WHich brings me to the six-part adaptation.  It's lovely.  In places,
it's screamingly funny.  It's sharp-eyed and urbane and, like Pratchett
and Gaiman, is imbued with the hope that despite being terribly
disappointing, humanity will muddle through by being human.  And, more
than the novel, it's a rather beautiful love story, that of the two
conspirators against both Heaven and Hell.

The authors had a point, by the way:  The M25 orbital road around London
really _is_ Exhibit A as evidence for the hidden hand of Satan in the
affairs of Man.  I've seen those tailbacks.

When this pending BBC production was announced, and it was disclosed that
not only would Gaiman be main writer and executive producer, but that
David Tennant would play Crowley, all of us fans said 'Brilliant!
Nobody could be better.'  And he was indeed perfect -- as was Michael
Sheen as Arizaphale, Sheen being unfamiliar to me.  There was a surprise
show-stealer in the form of Jon Hamm as Archangel Gabriel, the very
model of the bad boss.  Miranda Richardson played the formerly minor
roll of Madame Tracey and made it count.  And the Voice of God (for
voiceover in a few places) was Frances McDormand, which somehow really
worked.

A number of new scenes were spliced in by Gaiman, particularly the
ending.  Again, it worked.  There are a number of subtle Pratchett
'Easter eggs' throughout, plus an end-time screen in the credits saying
'For Terry'.

Adaptation and new scenes were necessary because it's a different medium,
after all, and Gaiman knew this -- even though I slightly missed the
book's famous concluding lines (parodying Orwell):

  If you want to imagine the future, imagine a boy and his dog and his
  friends.
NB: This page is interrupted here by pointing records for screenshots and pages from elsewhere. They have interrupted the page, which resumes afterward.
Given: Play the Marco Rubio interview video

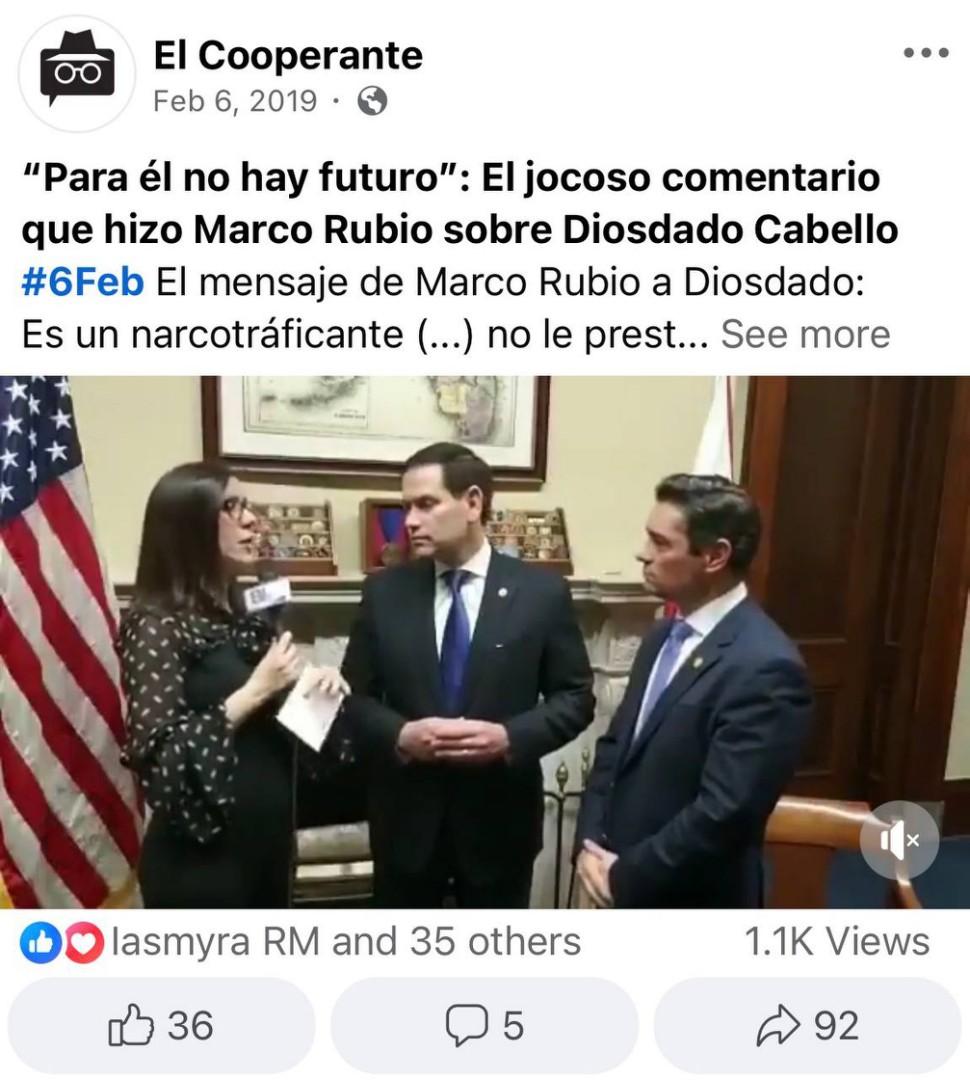Looking at the screenshot, I should (x=484, y=642).
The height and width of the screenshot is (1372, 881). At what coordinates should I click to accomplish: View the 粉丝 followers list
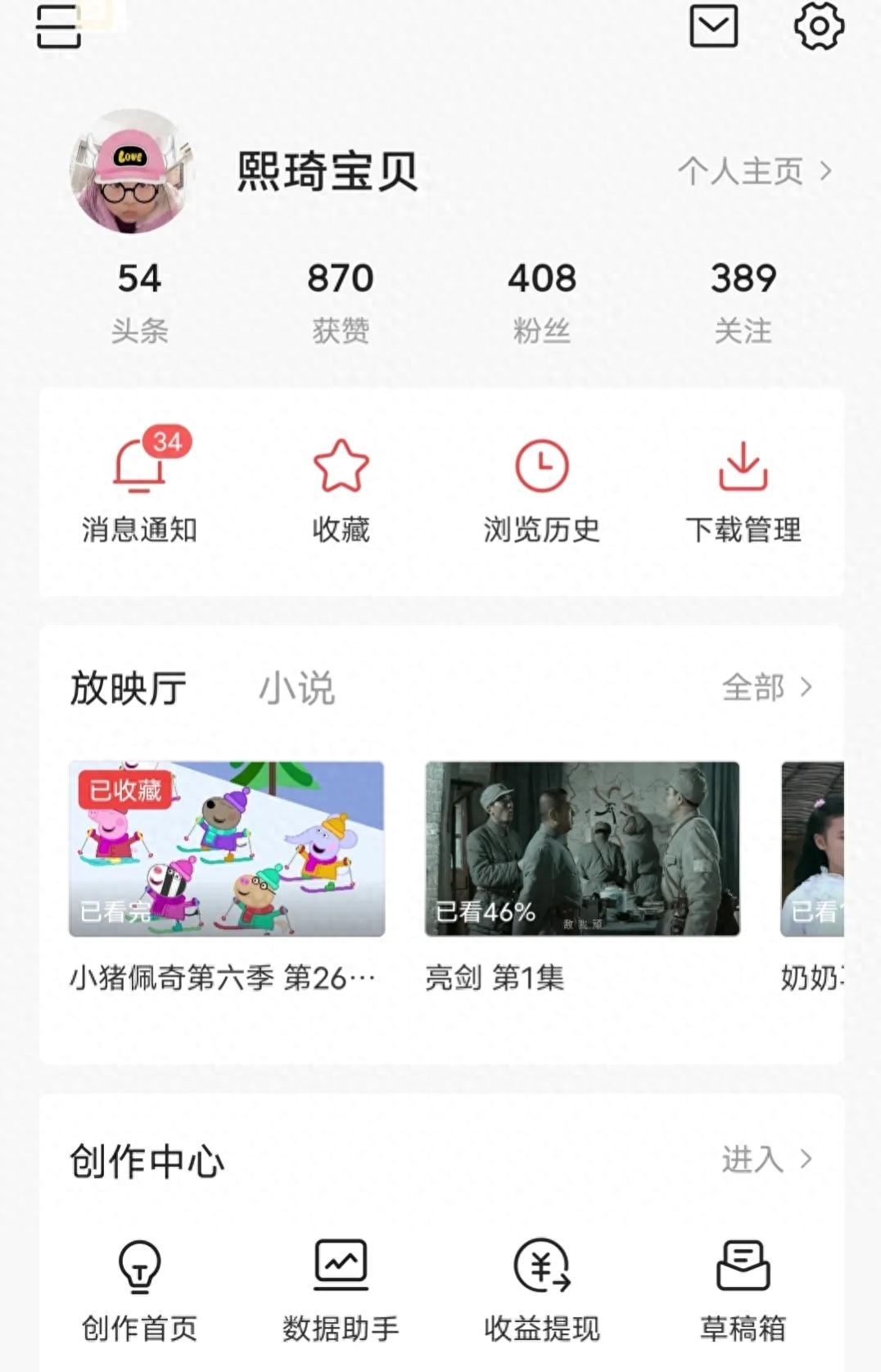[x=541, y=300]
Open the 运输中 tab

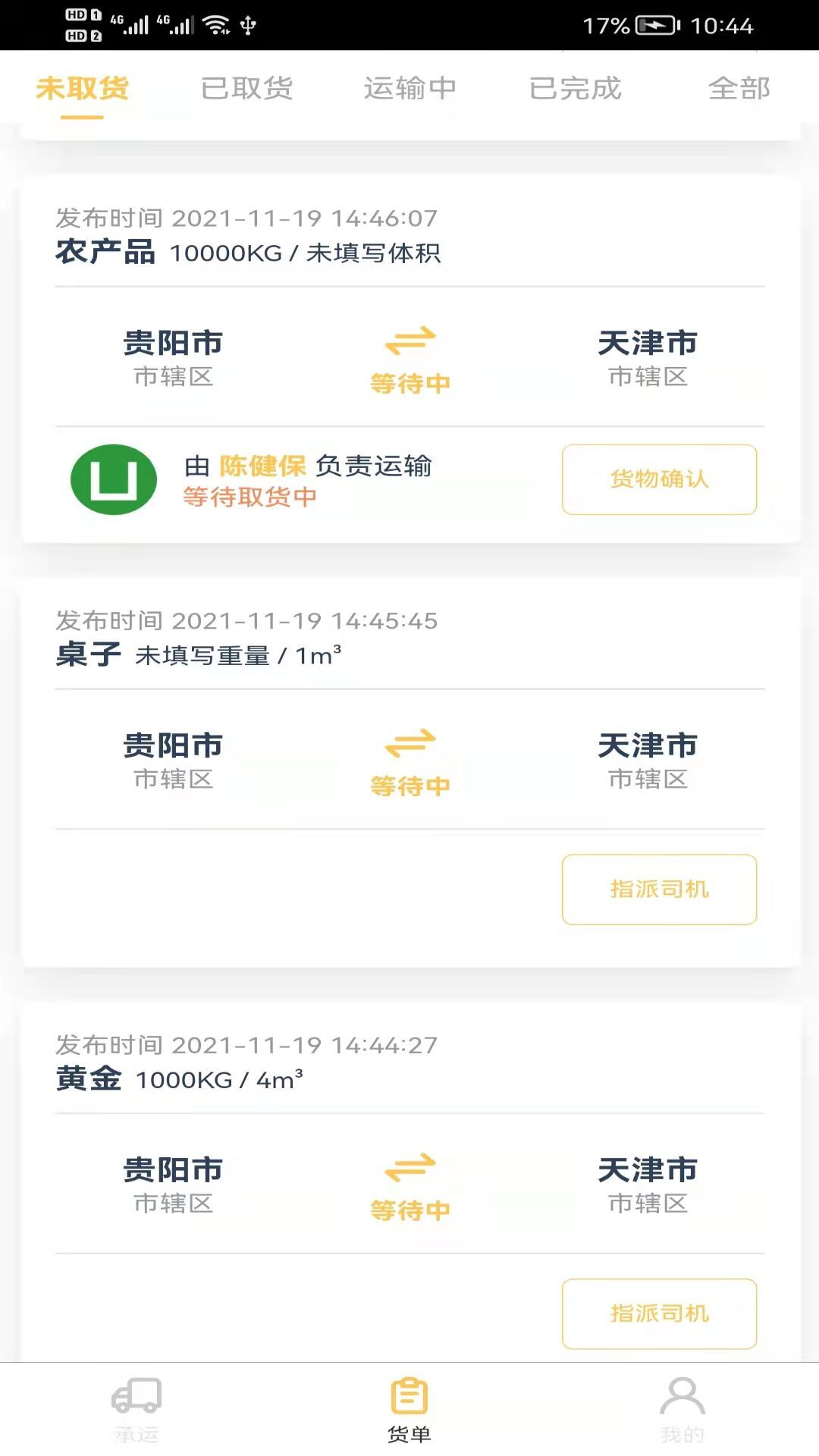(410, 89)
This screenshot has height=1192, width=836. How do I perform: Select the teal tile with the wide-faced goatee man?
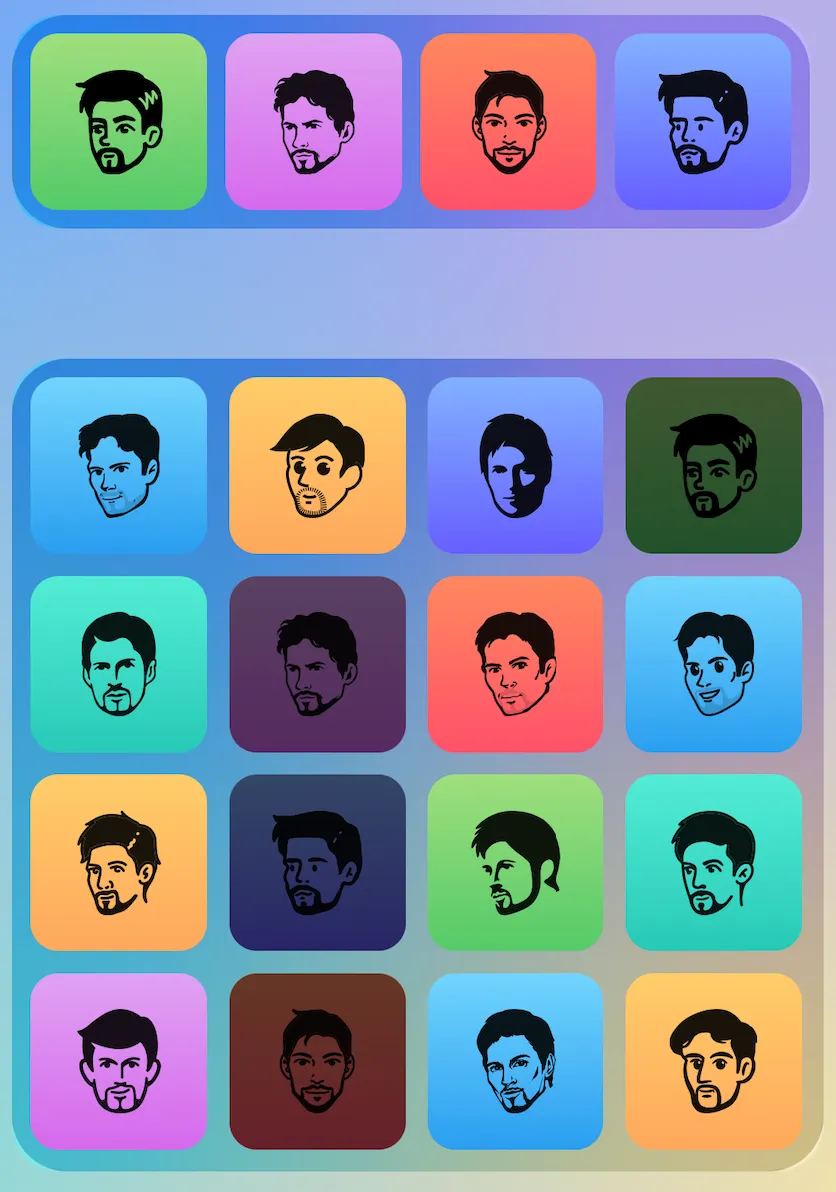(118, 664)
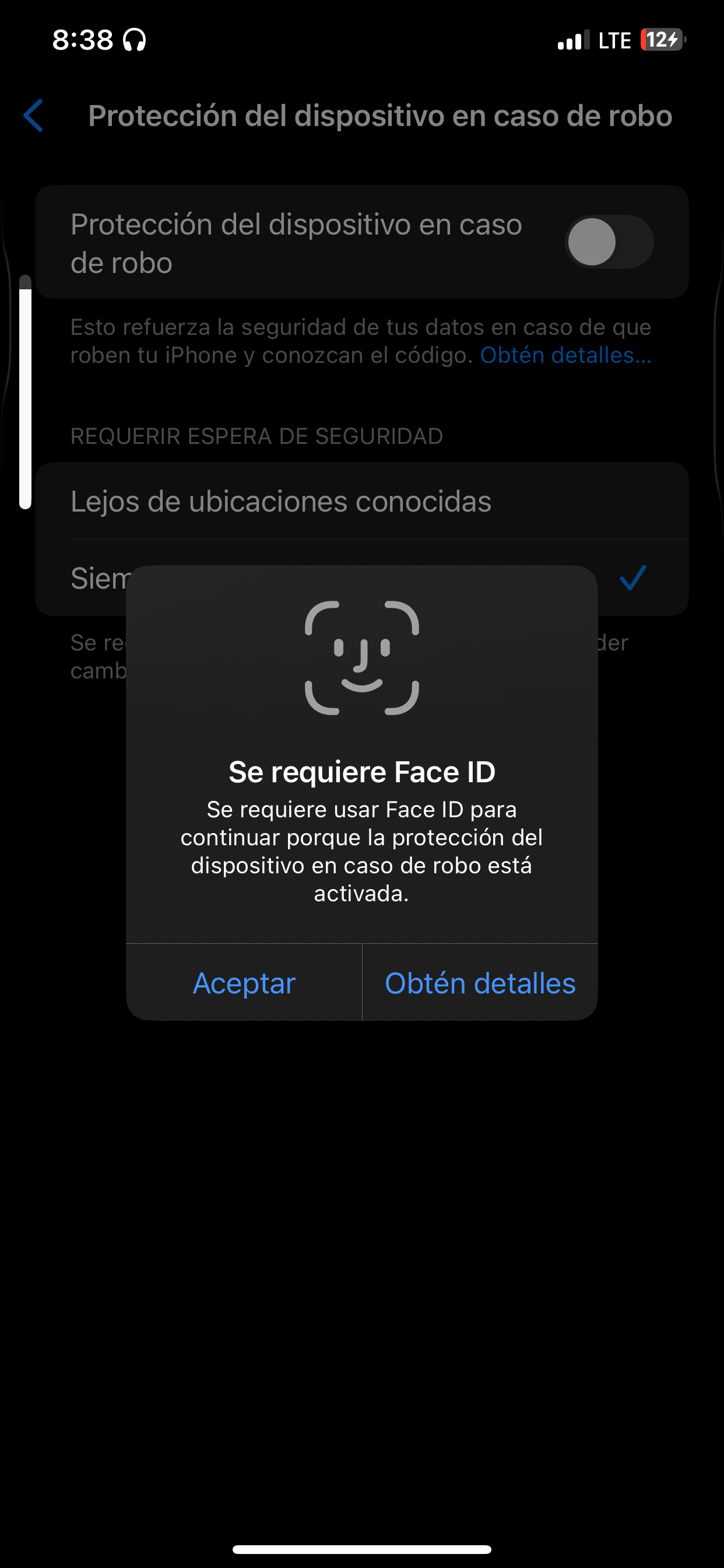This screenshot has width=724, height=1568.
Task: Go back with the top-left arrow
Action: [x=33, y=116]

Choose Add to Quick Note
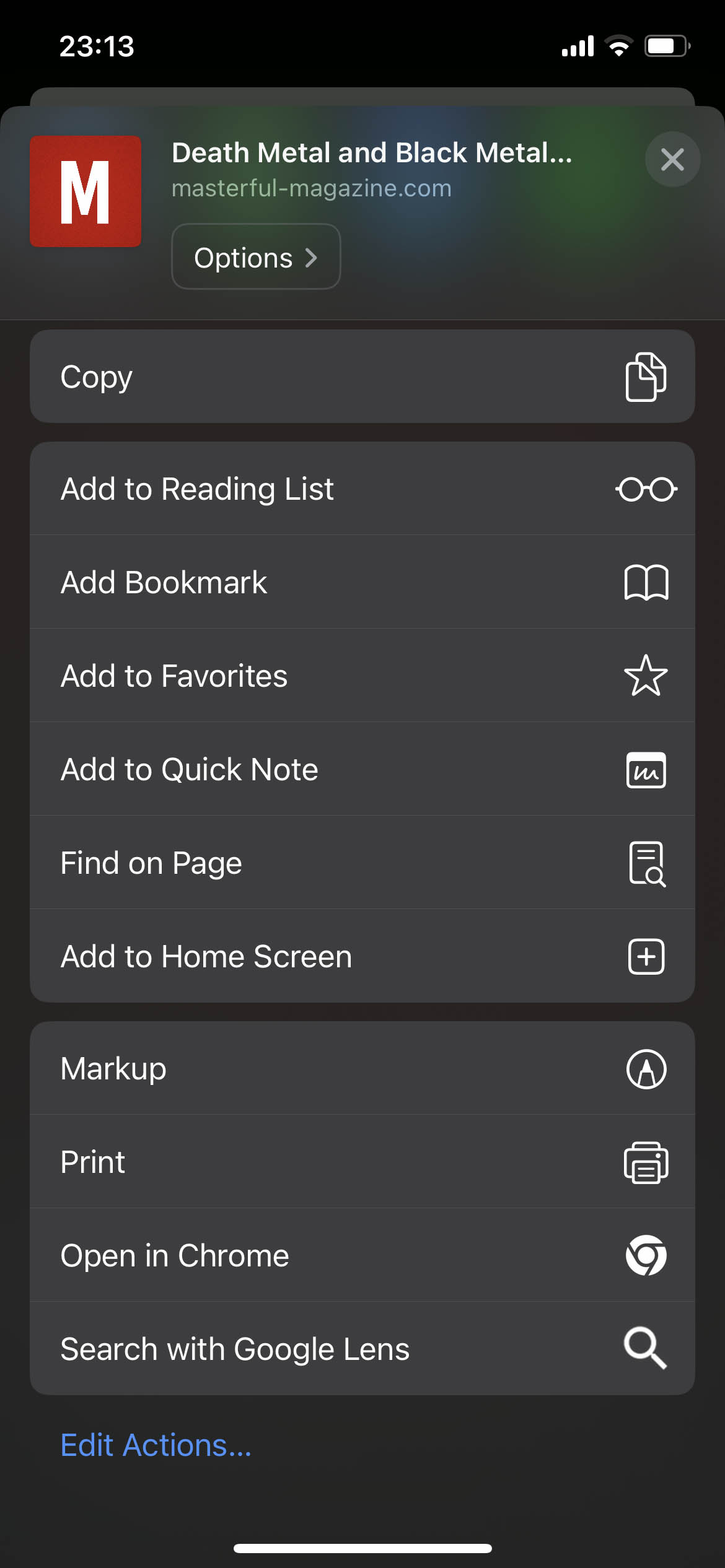coord(362,769)
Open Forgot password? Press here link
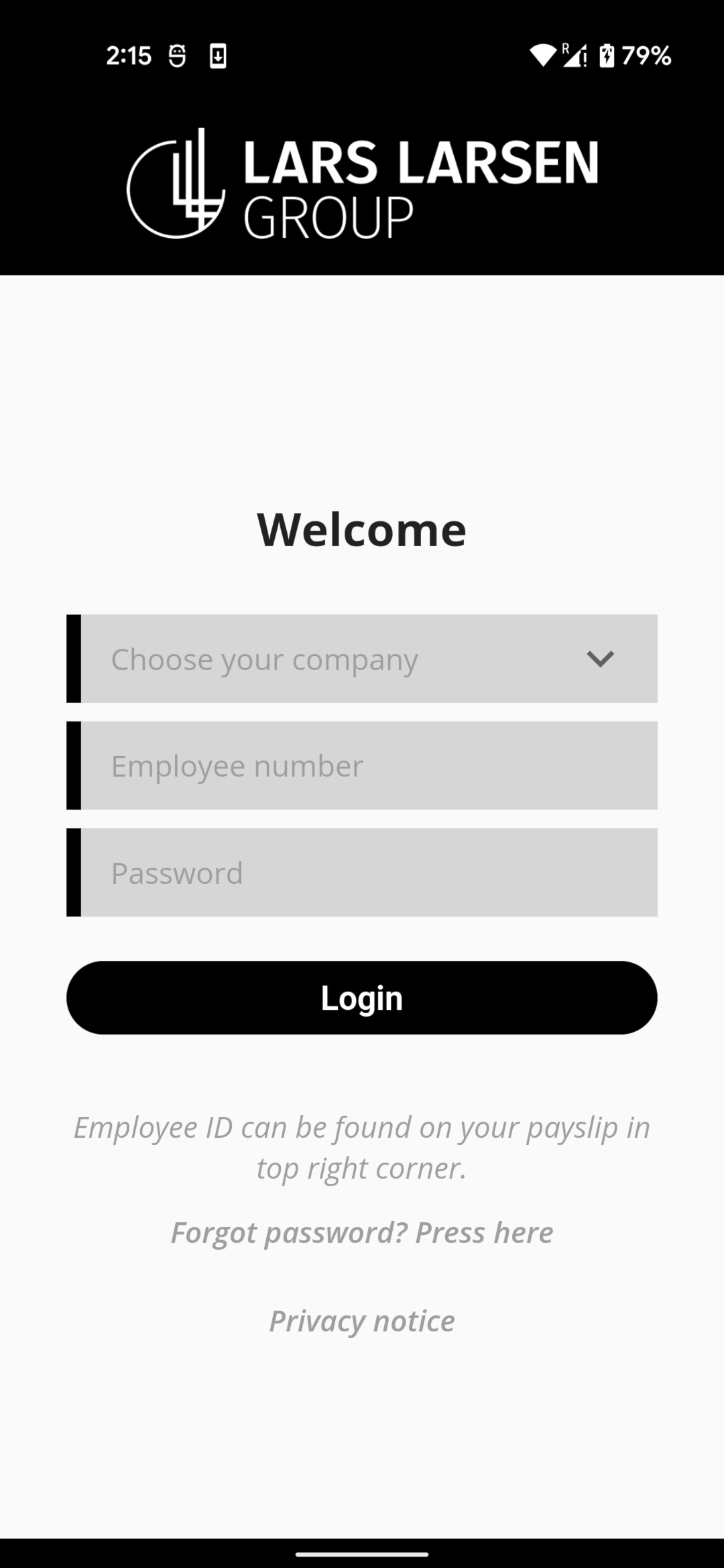Viewport: 724px width, 1568px height. click(362, 1232)
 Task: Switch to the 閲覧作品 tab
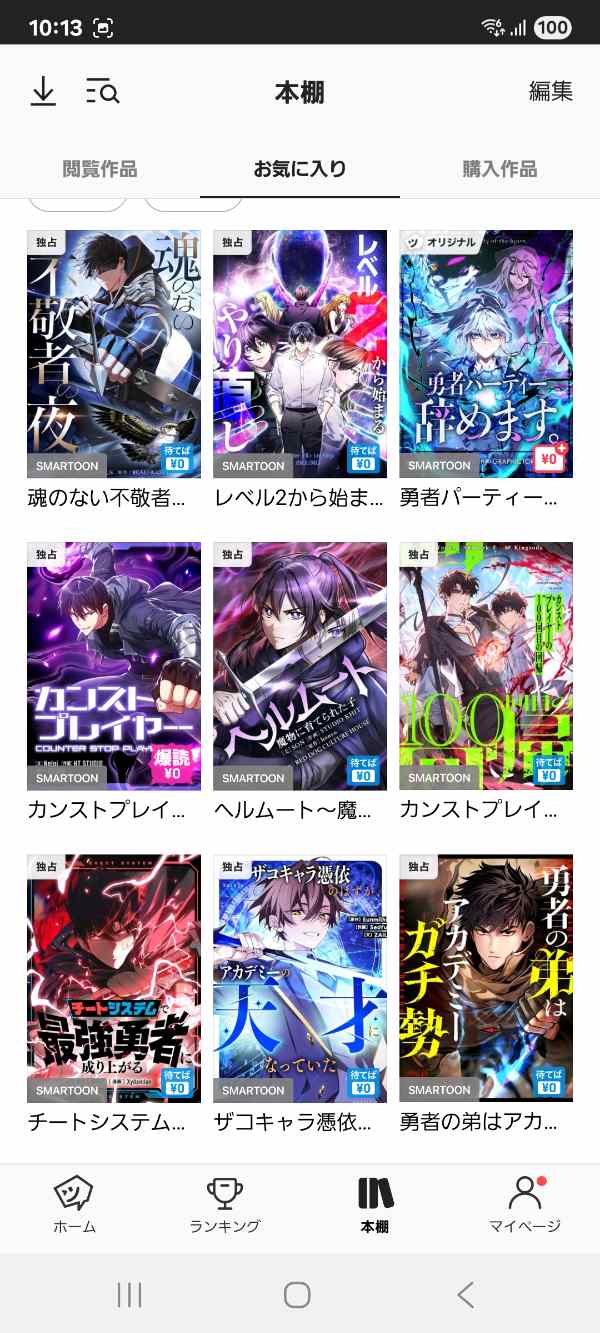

And a summer that never ends. 

  And if you want to imagine the future, imagine a boot ... no, imagine a
  trainer [RM: 'sneaker' in the American edition], laces trailing, 
  kicking a pebble; imagine a stick, to poke at interesting things, 
  and throw for a dog that may or may not decide to retrieve it; 
  imagine a tuneless whistle, pounding some luckless popular
  song into insensibility; imagine a figure, half angel, half devil, 
  all human ... 

  Slouching hopefully towards Tadfield ... 
  ... forever.

And, as with _Chernobyl_, but very differently, ah, the music, this time
by one David Arnold -- was just bloody perfect, especially combined with
the production's story-referencing animated sequence in the opening
credits, that was something like a cross between Douglas Adams's HHGTTG
and Terry Gilliam's cartoon panels.

Opening title:
https://www.youtube.com/watch?v=H_q57nJwt4A

Better still, same with the animated sequence:
https://www.youtube.com/watch?v=BsrPO8qslBE

I think this is the end-credits music from episode 1.  Note the 
Queen- riffing in the middle:
https://www.youtube.com/watch?v=H_6wJU27pA4


See it.  You'll have a delightful time, and maybe want to ring up a
friend to have $BEVERAGE_OF_CHOICE together.



Or see both _Chernobyl_ and _Good Omens_, and have a really weird weekend.